Kewenangan pemerintah kabupaten / kota yang dirumuskan dalam Pasal 63 Ayat (3), meliputi :
a.         Menetapkan kebijakan tingkat kabupaten / kota;
b.        Menetapkan dan melaksanakan KLHS tingkat kabupaten / kota;
c.         Menetapkan dan melaksanakan kebijakan mengenai RPPLH tingkat kabupaten / kota;
d.        Menetapkan dan melaksanakan kebijakan mengenai Amdal dan UKL-UPL;
e.         Menyelenggarakan inventarisasi sumber daya alam dan emisi gas rumah kaca pada tingkat kabupaten / kota;
f.         Mengembangkan dan menerapkan kerja sama dan kemitraan;
g.        Mengembangkan dan menerapkan instrumen lingkungan hidup;
h.        Memfasilitasi penyelesaian sengketa;
i.          Melakukan pembinaan dan pengawasan ketaataan penanggung jawab usaha dan/atau kegiatan terhadap ketentuan perizinan lingkungan dan peraturan perundang-undangan di bidang perlindungan dan pengelolaan lingkungan hidup;
j.          Melaksanakan standar pelayanan minimal;
k.        Melaksanakan kebijakan mengenai tata cara pengakuan keberadaan masyarakat hukum adat, kearifan lokal, dan hak masyarakat hukum adat yang terkait dengan perlindungan dan pengelolaan lingkungan hidup pada kabupaten / kota;
l.          Mengelola informasi lingkungan hidup tingkat kabupaten / kota;
m.      Mengembangkan dan melaksanakan kebijakan sistem informasi lingkungan hidup tingkat kabupaten / kota;
n.        Memberikan pendidikan, pelatihan, pembinaanm dan penghargaan;
o.        Menerbitkan izin lingkungan pada tingkat kabupaten / kota; dan
p.        Melakukan penegakan hukum lingkungan hidup pada tingkat kabupaten / kota;

Kewenangan pemerintah, pemerintah provinsi dan pemerintah kabupaten / kota yang dirumuskan secara terinci sebagaimana dirumuskan dalam Pasal 63 ayat (1), (2) dan (3) UUPPLH pada dasarnya tidak depat, semestinya rumusan normatif dalam tingkatan undang-undang bersifat abstrak, tetapi cukup mencakup kenyataan empiris yang ingin dijangkau. Lagi pula penyebutan sejumlah kewenangan secara rinci tersebut ada yang tidak perlu atau berlebihan dan tidak efisien, misalnya penyebutan kewenangan penegakan hukum. Kalau pun kewenangan penegakan hukum itu tidak disebutkan dalam UUPPLH, pemerintah sudah semestinya memiliki kewenangan penegakan hukum karena kewenangan itu sudah inheren dengan pemerintah sesuai dengan teori-teori dalam ilmu negara atau ilmu politik, bahwa kewenangan penegakan itu ada pada pemerintah sebagai salah satu unsur dari terbentuknya negara di samping adanya warga dan wilayah.[26]
Hubungan dalam bidang pemanfaatan sumber daya alam dan sumber daya lainnya antara Pemerintah dan pemerintahan daerah, sesuai yang diatur dalam Pasal 17, meliputi:
a.         Kewenangan, tanggung jawab, pemanfaatan, pemeliharaan, pengendalian dampak, budidaya, dan pelestarian;
b.        Bagi hasil atas pemanfaatan sumber daya alam dan sumber daya lainnya; dan
c.         Penyerasian lingkungan dari tata ruang serta rehabilitasi lahan.

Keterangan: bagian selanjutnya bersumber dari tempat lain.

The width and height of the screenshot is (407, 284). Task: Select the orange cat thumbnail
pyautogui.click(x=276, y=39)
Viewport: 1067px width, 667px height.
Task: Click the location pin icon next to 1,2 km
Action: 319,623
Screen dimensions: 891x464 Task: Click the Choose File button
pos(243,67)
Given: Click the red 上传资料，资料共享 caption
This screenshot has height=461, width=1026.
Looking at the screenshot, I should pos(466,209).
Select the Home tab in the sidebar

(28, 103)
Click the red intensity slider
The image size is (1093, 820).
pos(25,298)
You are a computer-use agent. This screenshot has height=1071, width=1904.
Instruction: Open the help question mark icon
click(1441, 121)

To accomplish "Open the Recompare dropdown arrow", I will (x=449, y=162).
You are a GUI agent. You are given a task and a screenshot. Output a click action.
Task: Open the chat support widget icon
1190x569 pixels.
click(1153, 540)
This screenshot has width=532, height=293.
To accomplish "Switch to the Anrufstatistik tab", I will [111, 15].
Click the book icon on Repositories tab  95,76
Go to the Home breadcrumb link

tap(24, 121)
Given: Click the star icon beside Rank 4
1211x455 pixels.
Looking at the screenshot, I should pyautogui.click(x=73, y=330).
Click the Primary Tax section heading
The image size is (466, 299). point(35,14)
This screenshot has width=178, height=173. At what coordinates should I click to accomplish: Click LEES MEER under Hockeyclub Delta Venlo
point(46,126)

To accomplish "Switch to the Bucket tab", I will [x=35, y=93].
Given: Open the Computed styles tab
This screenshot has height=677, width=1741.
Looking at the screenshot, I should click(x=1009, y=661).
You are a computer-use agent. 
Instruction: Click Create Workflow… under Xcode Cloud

Hubungan dalam bidang pemanfaatan sumber daya alam dan sumber daya lainnya antar pemerintahan daerah sebagaimana, meliputi:
a.         Pelaksanaan pemanfaatan sumber daya alam dan sumber daya lainnya yang menjadi kewenangan daerah;
b.        Kerja sama dan bagi hasil atas pemanfaatan sumber daya alam. Dan sumber daya lainnya antar pemerintahan daerah; dan
c.         Pengelolaan perizinan bersama dalam pemanfaatan sumber daya alam dan sumber daya lainnya.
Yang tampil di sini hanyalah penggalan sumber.